Locally Adaptive Decay Surfaces for High-Speed Face and Landmark Detection with Event Cameras

Imagine you are trying to take a photo of a busy street using a camera that doesn't take pictures like normal cameras do. Instead of capturing a full image every second, this special camera (called an Event Camera) only snaps a tiny "pixel" whenever something changes—like a car driving by, a bird flapping its wings, or a person blinking. It's incredibly fast and efficient, but the data it sends back is a chaotic, scattered stream of dots rather than a clear picture.

The challenge for computer scientists is: How do you turn this scattered stream of dots into a clear picture that a computer can understand?

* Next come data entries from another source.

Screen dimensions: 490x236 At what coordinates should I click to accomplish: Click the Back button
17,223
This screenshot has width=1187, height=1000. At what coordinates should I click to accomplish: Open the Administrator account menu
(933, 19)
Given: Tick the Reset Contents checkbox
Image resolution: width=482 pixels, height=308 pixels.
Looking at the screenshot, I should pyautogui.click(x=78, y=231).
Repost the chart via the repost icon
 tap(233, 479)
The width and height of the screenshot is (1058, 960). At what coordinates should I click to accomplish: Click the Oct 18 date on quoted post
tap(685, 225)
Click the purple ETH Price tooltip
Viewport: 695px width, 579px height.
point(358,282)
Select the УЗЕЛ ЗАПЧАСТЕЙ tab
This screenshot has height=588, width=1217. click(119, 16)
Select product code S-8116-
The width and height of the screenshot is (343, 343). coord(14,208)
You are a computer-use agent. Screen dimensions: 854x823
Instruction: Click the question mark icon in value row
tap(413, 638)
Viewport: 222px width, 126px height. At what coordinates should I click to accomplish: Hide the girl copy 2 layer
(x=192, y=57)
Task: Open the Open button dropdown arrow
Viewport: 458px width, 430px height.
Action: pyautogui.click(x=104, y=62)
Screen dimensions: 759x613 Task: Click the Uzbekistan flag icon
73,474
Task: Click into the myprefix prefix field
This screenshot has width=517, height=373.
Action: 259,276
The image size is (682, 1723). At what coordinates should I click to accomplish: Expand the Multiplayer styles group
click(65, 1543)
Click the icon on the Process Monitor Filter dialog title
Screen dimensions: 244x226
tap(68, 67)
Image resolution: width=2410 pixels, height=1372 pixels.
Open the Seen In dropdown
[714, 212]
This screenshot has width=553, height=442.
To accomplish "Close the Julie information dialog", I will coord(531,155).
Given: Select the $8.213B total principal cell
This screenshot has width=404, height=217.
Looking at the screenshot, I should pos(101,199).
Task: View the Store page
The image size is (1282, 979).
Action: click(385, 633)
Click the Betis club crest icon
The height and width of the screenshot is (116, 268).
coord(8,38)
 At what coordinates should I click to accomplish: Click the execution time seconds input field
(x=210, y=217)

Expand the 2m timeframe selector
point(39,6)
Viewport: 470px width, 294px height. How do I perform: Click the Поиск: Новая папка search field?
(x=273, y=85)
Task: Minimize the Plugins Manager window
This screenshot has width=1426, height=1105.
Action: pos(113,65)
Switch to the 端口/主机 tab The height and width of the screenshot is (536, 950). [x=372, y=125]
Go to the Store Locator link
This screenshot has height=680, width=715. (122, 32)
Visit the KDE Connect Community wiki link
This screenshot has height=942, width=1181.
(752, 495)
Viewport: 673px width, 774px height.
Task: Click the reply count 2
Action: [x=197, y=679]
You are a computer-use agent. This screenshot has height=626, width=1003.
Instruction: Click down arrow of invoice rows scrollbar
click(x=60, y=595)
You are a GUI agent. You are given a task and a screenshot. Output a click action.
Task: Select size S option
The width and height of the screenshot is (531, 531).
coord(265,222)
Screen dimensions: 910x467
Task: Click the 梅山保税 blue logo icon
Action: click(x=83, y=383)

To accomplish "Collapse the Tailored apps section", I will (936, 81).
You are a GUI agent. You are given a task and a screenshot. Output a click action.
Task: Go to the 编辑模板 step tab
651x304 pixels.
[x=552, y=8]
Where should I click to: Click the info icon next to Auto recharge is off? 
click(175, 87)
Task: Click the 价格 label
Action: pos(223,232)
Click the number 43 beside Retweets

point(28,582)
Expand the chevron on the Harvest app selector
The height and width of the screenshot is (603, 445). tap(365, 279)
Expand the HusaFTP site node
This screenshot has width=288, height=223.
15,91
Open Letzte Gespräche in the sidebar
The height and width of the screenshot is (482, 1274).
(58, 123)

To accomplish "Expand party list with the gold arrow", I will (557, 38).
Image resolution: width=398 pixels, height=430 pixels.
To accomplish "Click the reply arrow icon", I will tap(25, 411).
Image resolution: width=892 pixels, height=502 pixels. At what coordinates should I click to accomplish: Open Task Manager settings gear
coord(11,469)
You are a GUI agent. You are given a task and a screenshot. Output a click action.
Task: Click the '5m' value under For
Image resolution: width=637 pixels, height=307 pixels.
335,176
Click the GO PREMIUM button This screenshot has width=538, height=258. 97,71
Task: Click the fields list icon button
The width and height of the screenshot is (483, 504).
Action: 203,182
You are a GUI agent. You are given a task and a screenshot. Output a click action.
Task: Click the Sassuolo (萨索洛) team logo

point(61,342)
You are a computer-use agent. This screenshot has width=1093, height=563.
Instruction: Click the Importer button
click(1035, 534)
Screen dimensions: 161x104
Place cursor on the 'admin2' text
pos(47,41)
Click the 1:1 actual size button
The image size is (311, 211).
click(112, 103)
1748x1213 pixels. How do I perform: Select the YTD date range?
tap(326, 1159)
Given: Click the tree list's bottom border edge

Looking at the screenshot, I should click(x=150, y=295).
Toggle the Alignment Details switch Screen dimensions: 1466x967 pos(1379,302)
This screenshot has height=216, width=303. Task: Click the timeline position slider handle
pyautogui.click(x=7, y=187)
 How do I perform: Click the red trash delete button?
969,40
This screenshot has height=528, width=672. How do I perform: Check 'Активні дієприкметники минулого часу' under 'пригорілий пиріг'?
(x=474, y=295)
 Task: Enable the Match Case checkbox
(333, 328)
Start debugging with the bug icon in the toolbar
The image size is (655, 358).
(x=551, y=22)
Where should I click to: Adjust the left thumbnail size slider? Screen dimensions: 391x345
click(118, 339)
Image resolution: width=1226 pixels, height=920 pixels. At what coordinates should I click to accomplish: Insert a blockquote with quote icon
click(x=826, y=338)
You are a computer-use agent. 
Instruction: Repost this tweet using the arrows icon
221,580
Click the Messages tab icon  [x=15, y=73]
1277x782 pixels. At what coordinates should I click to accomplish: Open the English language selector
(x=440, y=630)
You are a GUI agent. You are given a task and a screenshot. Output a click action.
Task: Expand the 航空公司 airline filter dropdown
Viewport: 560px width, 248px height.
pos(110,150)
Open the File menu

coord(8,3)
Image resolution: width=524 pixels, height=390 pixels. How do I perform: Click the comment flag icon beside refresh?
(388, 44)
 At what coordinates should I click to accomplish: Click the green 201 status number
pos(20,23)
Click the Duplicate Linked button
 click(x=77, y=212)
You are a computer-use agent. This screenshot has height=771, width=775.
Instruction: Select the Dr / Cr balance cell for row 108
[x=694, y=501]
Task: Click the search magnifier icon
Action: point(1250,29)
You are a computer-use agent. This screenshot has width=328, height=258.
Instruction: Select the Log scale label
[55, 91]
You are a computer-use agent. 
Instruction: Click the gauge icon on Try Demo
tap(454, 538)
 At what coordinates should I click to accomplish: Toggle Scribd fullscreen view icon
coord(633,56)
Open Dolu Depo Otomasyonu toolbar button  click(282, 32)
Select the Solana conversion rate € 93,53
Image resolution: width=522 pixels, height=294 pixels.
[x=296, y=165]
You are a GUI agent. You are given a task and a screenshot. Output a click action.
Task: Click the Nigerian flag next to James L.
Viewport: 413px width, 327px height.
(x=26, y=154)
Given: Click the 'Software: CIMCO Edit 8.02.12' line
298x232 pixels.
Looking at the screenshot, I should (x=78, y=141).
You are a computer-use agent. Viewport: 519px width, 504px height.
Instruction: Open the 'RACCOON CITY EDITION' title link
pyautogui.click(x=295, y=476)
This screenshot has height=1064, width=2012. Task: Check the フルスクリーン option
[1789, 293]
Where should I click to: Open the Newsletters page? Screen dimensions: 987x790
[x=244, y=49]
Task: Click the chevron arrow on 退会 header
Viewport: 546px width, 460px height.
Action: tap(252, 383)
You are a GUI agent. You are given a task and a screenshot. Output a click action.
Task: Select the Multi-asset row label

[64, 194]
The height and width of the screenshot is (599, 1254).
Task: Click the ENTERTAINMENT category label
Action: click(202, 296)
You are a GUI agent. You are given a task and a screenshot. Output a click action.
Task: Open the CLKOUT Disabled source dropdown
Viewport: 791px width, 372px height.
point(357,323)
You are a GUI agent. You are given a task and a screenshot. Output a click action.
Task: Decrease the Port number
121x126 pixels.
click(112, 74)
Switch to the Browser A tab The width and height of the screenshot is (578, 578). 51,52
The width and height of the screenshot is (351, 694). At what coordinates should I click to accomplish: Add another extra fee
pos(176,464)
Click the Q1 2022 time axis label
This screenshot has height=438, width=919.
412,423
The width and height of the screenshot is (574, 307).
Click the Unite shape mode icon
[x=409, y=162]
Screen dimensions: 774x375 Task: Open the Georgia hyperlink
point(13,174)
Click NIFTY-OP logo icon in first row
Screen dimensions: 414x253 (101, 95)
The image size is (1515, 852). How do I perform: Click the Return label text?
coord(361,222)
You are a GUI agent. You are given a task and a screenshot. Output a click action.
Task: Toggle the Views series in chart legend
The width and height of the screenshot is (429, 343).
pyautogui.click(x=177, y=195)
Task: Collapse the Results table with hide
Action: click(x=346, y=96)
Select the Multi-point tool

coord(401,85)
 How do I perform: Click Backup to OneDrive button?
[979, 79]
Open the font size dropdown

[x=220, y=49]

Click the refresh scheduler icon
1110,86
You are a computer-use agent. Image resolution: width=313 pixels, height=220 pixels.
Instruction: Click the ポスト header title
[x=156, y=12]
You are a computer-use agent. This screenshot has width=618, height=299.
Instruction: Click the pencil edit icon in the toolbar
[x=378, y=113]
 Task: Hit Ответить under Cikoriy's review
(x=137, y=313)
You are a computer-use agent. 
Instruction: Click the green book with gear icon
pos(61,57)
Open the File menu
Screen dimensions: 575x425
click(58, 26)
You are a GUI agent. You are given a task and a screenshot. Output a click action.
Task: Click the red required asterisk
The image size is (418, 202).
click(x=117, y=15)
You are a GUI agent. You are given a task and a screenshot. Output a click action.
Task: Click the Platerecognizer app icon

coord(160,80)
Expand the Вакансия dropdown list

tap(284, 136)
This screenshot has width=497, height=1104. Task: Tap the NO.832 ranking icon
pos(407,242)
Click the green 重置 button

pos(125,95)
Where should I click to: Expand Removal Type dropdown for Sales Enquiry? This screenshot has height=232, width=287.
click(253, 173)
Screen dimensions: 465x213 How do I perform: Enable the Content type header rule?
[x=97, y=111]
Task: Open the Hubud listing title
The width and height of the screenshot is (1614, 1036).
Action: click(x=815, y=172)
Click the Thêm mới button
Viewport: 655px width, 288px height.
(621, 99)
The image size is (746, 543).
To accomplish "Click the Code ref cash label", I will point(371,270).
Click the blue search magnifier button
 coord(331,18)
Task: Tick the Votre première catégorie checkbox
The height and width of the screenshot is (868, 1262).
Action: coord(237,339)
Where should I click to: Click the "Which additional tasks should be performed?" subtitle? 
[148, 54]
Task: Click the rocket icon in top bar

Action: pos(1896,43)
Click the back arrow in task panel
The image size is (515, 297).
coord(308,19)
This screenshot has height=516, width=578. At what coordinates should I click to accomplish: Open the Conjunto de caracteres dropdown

The Old Way: The "Static Timer"

Traditionally, researchers tried to build a picture by grouping these dots into time buckets (like 30 times a second). They used a simple rule: "Keep the dots for a fixed amount of time, then forget them."

Think of this like a bucket with a hole in the bottom.

If you pour water (events) into the bucket, it fills up.
The hole lets water leak out at a constant speed, no matter what.

The Problem:

When things are still: If a person is sitting perfectly still, the "water" leaks out too fast. The computer forgets the shape of their face before it can even recognize it.
When things move fast: If a person waves their hand wildly, the bucket fills up so fast that the water overflows and mixes everything together. The hand becomes a blurry mess, and the computer can't tell where the fingers are.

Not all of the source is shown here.